#### [Data provided]

------------------------------------------------

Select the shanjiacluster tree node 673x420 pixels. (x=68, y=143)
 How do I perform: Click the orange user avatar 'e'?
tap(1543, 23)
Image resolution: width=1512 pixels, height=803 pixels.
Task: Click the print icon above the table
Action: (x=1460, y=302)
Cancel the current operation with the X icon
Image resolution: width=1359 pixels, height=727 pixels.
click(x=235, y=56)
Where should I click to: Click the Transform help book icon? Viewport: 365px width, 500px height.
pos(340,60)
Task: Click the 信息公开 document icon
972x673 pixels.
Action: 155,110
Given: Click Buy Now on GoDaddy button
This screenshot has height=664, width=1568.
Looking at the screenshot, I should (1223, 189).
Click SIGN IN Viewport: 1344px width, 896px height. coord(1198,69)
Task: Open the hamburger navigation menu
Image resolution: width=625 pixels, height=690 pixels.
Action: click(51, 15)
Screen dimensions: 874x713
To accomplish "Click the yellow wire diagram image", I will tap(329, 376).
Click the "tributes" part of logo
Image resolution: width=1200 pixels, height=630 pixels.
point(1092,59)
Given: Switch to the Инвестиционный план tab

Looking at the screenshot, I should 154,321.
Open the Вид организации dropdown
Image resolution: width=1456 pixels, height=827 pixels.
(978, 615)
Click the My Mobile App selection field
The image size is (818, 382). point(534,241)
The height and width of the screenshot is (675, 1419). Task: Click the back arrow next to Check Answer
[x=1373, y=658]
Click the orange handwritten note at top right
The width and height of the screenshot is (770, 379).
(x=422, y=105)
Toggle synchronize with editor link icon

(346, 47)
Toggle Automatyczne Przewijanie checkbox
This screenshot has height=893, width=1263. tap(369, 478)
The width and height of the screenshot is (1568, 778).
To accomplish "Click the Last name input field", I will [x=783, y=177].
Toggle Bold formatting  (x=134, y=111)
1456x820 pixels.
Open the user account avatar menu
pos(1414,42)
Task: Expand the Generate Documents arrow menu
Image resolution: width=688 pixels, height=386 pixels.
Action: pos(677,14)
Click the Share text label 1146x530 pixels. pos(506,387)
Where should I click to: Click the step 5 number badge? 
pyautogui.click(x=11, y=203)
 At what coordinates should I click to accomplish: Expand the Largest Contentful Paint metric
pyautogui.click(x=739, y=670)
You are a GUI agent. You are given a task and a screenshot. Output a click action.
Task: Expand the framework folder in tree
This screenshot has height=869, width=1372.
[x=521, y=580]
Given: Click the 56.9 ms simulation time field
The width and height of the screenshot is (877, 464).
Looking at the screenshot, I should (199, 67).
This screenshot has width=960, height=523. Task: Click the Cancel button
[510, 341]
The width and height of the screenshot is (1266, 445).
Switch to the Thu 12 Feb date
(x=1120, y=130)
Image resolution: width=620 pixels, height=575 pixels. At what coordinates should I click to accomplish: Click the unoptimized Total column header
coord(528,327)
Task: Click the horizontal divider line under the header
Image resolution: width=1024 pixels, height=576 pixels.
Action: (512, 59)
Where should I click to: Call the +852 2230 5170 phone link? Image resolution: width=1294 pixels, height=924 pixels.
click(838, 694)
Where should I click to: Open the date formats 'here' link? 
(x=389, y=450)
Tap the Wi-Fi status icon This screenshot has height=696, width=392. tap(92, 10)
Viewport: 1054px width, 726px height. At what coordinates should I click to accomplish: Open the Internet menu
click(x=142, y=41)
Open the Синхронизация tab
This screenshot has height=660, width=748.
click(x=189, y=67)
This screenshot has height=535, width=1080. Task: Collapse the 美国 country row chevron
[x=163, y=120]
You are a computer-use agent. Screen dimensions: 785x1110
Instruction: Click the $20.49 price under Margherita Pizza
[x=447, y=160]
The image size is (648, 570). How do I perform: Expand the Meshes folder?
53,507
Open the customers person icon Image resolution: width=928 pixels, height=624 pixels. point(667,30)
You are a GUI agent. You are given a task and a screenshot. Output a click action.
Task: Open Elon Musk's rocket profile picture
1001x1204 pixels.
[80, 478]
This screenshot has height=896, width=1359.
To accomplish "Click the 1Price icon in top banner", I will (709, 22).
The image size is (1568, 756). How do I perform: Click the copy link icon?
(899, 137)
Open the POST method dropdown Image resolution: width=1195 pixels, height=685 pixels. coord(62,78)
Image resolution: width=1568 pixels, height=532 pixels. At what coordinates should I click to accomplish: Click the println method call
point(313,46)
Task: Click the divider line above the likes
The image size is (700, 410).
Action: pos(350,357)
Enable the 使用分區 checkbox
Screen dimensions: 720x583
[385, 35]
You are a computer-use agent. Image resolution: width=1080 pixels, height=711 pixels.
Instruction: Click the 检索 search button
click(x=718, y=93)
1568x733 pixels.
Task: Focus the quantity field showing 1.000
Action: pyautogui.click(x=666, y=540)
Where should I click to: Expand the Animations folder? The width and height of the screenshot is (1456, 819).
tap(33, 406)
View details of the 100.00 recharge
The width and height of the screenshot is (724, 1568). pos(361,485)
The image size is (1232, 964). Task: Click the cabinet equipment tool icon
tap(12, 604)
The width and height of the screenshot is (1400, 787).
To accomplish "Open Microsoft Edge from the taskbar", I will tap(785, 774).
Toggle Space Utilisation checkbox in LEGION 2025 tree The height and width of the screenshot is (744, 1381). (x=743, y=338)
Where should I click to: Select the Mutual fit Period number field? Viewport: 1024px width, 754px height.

------------------------------------------------

#### [Given exercise]
Copy out all of the items above word for word, line by line, with nothing changed.

#### [Solved exercise]
Select the shanjiacluster tree node 673x420 pixels. (x=68, y=143)
 How do I perform: Click the orange user avatar 'e'?
tap(1543, 23)
Image resolution: width=1512 pixels, height=803 pixels.
Task: Click the print icon above the table
Action: (x=1460, y=302)
Cancel the current operation with the X icon
Image resolution: width=1359 pixels, height=727 pixels.
click(x=235, y=56)
Where should I click to: Click the Transform help book icon? Viewport: 365px width, 500px height.
pos(340,60)
Task: Click the 信息公开 document icon
972x673 pixels.
Action: 155,110
Given: Click Buy Now on GoDaddy button
This screenshot has height=664, width=1568.
Looking at the screenshot, I should (1223, 189).
Click SIGN IN Viewport: 1344px width, 896px height. coord(1198,69)
Task: Open the hamburger navigation menu
Image resolution: width=625 pixels, height=690 pixels.
Action: click(51, 15)
Screen dimensions: 874x713
To accomplish "Click the yellow wire diagram image", I will tap(329, 376).
Click the "tributes" part of logo
Image resolution: width=1200 pixels, height=630 pixels.
point(1092,59)
Given: Switch to the Инвестиционный план tab

Looking at the screenshot, I should 154,321.
Open the Вид организации dropdown
Image resolution: width=1456 pixels, height=827 pixels.
(978, 615)
Click the My Mobile App selection field
The image size is (818, 382). point(534,241)
The height and width of the screenshot is (675, 1419). Task: Click the back arrow next to Check Answer
[x=1373, y=658]
Click the orange handwritten note at top right
The width and height of the screenshot is (770, 379).
(x=422, y=105)
Toggle synchronize with editor link icon

(346, 47)
Toggle Automatyczne Przewijanie checkbox
This screenshot has height=893, width=1263. tap(369, 478)
The width and height of the screenshot is (1568, 778).
To accomplish "Click the Last name input field", I will [x=783, y=177].
Toggle Bold formatting  (x=134, y=111)
1456x820 pixels.
Open the user account avatar menu
pos(1414,42)
Task: Expand the Generate Documents arrow menu
Image resolution: width=688 pixels, height=386 pixels.
Action: pos(677,14)
Click the Share text label 1146x530 pixels. pos(506,387)
Where should I click to: Click the step 5 number badge? 
pyautogui.click(x=11, y=203)
 At what coordinates should I click to accomplish: Expand the Largest Contentful Paint metric
pyautogui.click(x=739, y=670)
You are a GUI agent. You are given a task and a screenshot. Output a click action.
Task: Expand the framework folder in tree
This screenshot has height=869, width=1372.
[x=521, y=580]
Given: Click the 56.9 ms simulation time field
The width and height of the screenshot is (877, 464).
Looking at the screenshot, I should (199, 67).
This screenshot has width=960, height=523. Task: Click the Cancel button
[510, 341]
The width and height of the screenshot is (1266, 445).
Switch to the Thu 12 Feb date
(x=1120, y=130)
Image resolution: width=620 pixels, height=575 pixels. At what coordinates should I click to accomplish: Click the unoptimized Total column header
coord(528,327)
Task: Click the horizontal divider line under the header
Image resolution: width=1024 pixels, height=576 pixels.
Action: (512, 59)
Where should I click to: Call the +852 2230 5170 phone link? Image resolution: width=1294 pixels, height=924 pixels.
click(838, 694)
Where should I click to: Open the date formats 'here' link? 
(x=389, y=450)
Tap the Wi-Fi status icon This screenshot has height=696, width=392. tap(92, 10)
Viewport: 1054px width, 726px height. At what coordinates should I click to accomplish: Open the Internet menu
click(x=142, y=41)
Open the Синхронизация tab
This screenshot has height=660, width=748.
click(x=189, y=67)
This screenshot has height=535, width=1080. Task: Collapse the 美国 country row chevron
[x=163, y=120]
You are a computer-use agent. Screen dimensions: 785x1110
Instruction: Click the $20.49 price under Margherita Pizza
[x=447, y=160]
The image size is (648, 570). How do I perform: Expand the Meshes folder?
53,507
Open the customers person icon Image resolution: width=928 pixels, height=624 pixels. point(667,30)
You are a GUI agent. You are given a task and a screenshot. Output a click action.
Task: Open Elon Musk's rocket profile picture
1001x1204 pixels.
[80, 478]
This screenshot has height=896, width=1359.
To accomplish "Click the 1Price icon in top banner", I will (709, 22).
The image size is (1568, 756). How do I perform: Click the copy link icon?
(899, 137)
Open the POST method dropdown Image resolution: width=1195 pixels, height=685 pixels. coord(62,78)
Image resolution: width=1568 pixels, height=532 pixels. At what coordinates should I click to accomplish: Click the println method call
point(313,46)
Task: Click the divider line above the likes
The image size is (700, 410).
Action: pos(350,357)
Enable the 使用分區 checkbox
Screen dimensions: 720x583
[385, 35]
You are a computer-use agent. Image resolution: width=1080 pixels, height=711 pixels.
Instruction: Click the 检索 search button
click(x=718, y=93)
1568x733 pixels.
Task: Focus the quantity field showing 1.000
Action: pyautogui.click(x=666, y=540)
Where should I click to: Expand the Animations folder? The width and height of the screenshot is (1456, 819).
tap(33, 406)
View details of the 100.00 recharge
The width and height of the screenshot is (724, 1568). pos(361,485)
The image size is (1232, 964). Task: Click the cabinet equipment tool icon
tap(12, 604)
The width and height of the screenshot is (1400, 787).
To accomplish "Open Microsoft Edge from the taskbar", I will tap(785, 774).
Toggle Space Utilisation checkbox in LEGION 2025 tree The height and width of the screenshot is (744, 1381). (x=743, y=338)
Where should I click to: Select the Mutual fit Period number field? Viewport: 1024px width, 754px height.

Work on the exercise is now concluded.